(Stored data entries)
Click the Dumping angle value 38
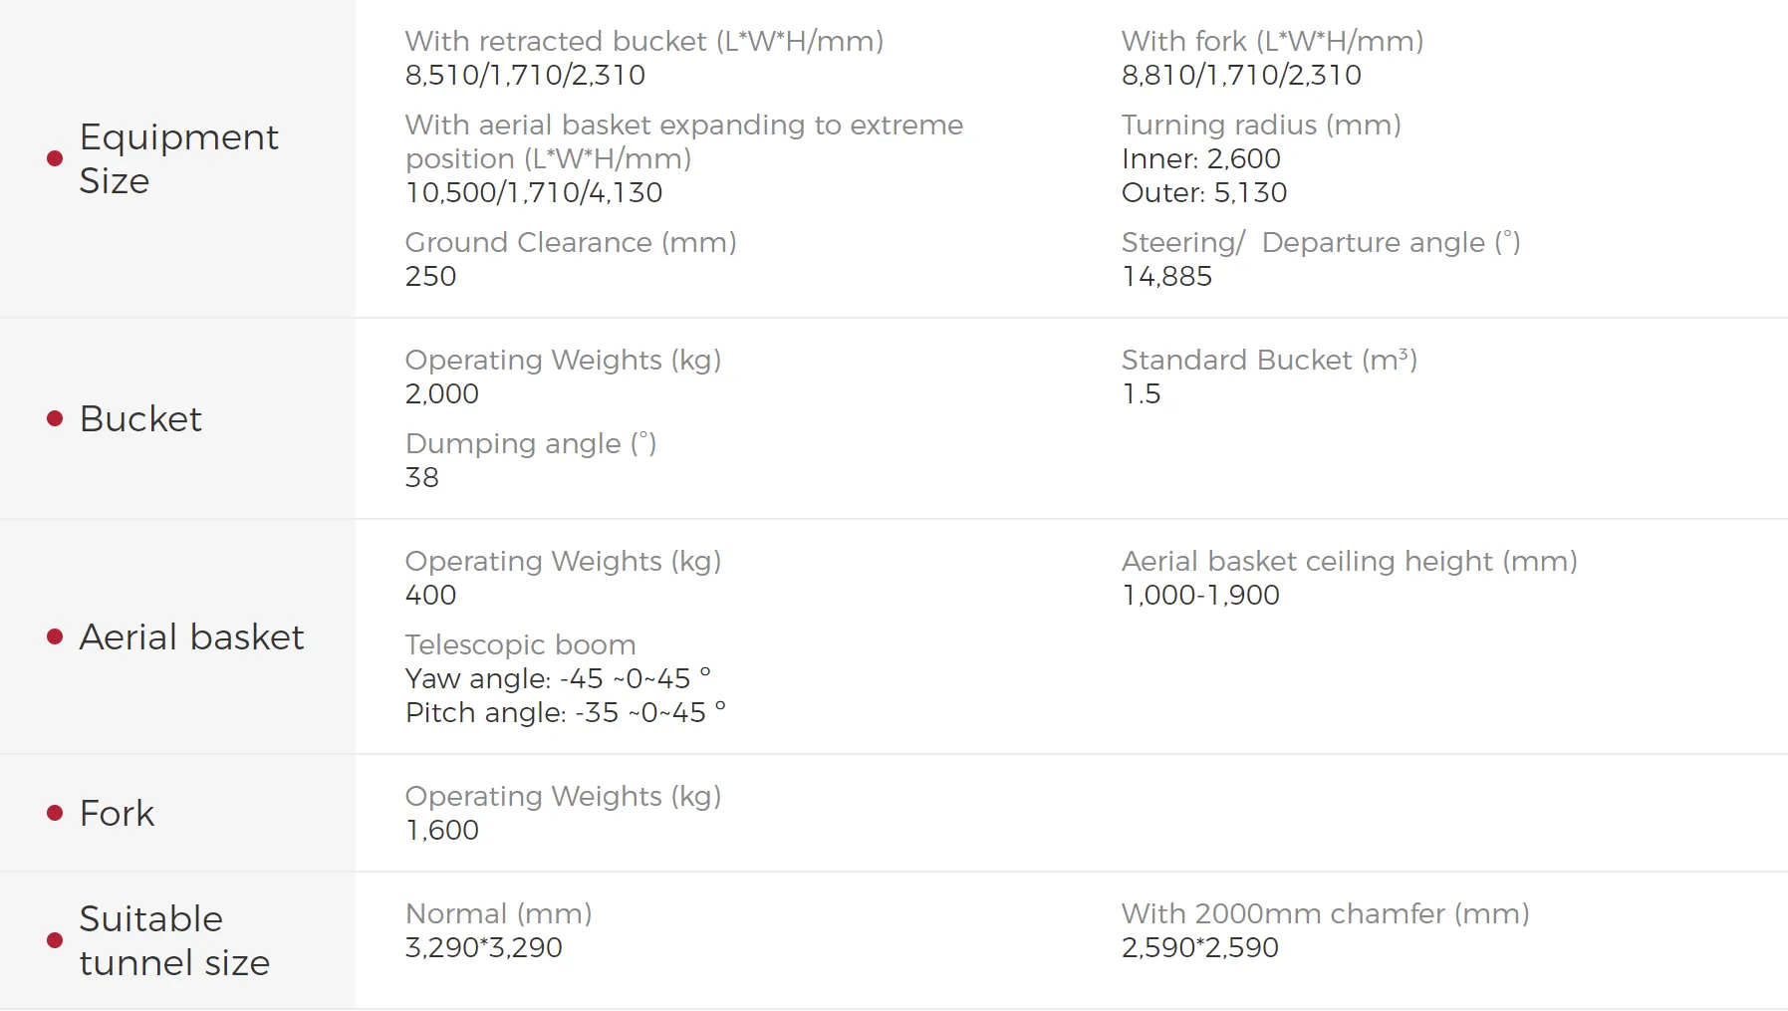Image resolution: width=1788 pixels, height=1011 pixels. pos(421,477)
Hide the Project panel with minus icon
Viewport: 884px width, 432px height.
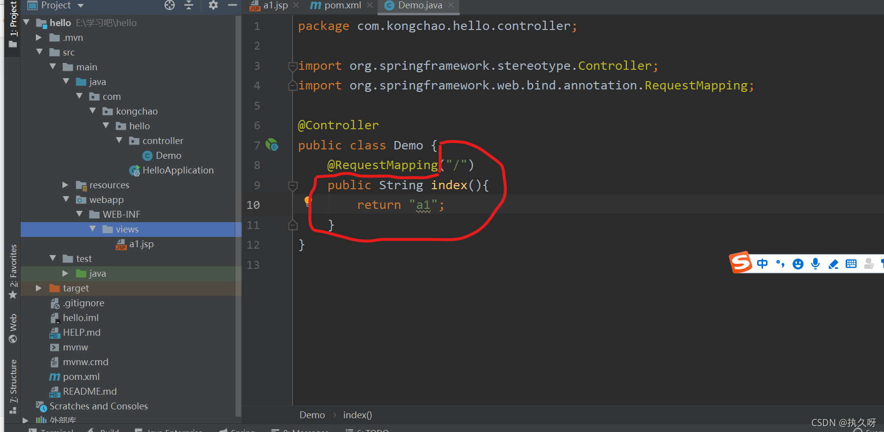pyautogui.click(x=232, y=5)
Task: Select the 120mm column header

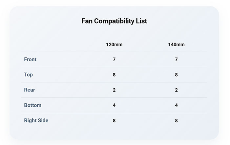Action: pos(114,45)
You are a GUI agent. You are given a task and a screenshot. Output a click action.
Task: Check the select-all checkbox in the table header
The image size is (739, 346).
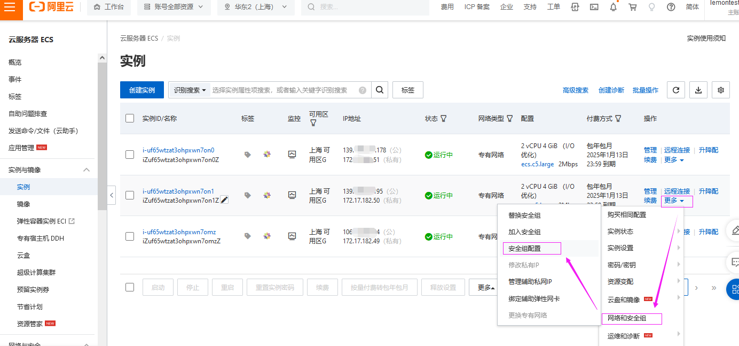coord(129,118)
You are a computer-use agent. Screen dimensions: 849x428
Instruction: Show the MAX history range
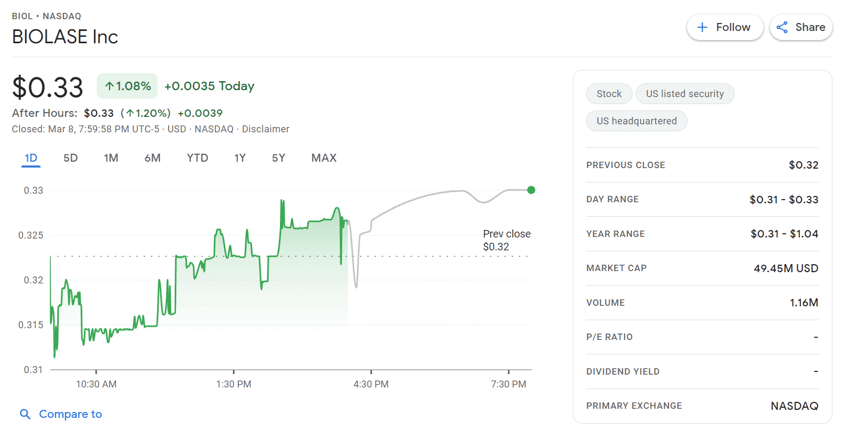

## Problem requirements
The goal is an exact reprint of the entries, leaving out the pictures.

## Task result
Click the Dumping angle value 38
Image resolution: width=1788 pixels, height=1011 pixels. pos(421,477)
Hide the Project panel with minus icon
Viewport: 884px width, 432px height.
pyautogui.click(x=232, y=5)
Task: Select the 120mm column header

Action: pos(114,45)
You are a GUI agent. You are given a task and a screenshot. Output a click action.
Task: Check the select-all checkbox in the table header
The image size is (739, 346).
coord(129,118)
You are a computer-use agent. Screen dimensions: 849x428
Instruction: Show the MAX history range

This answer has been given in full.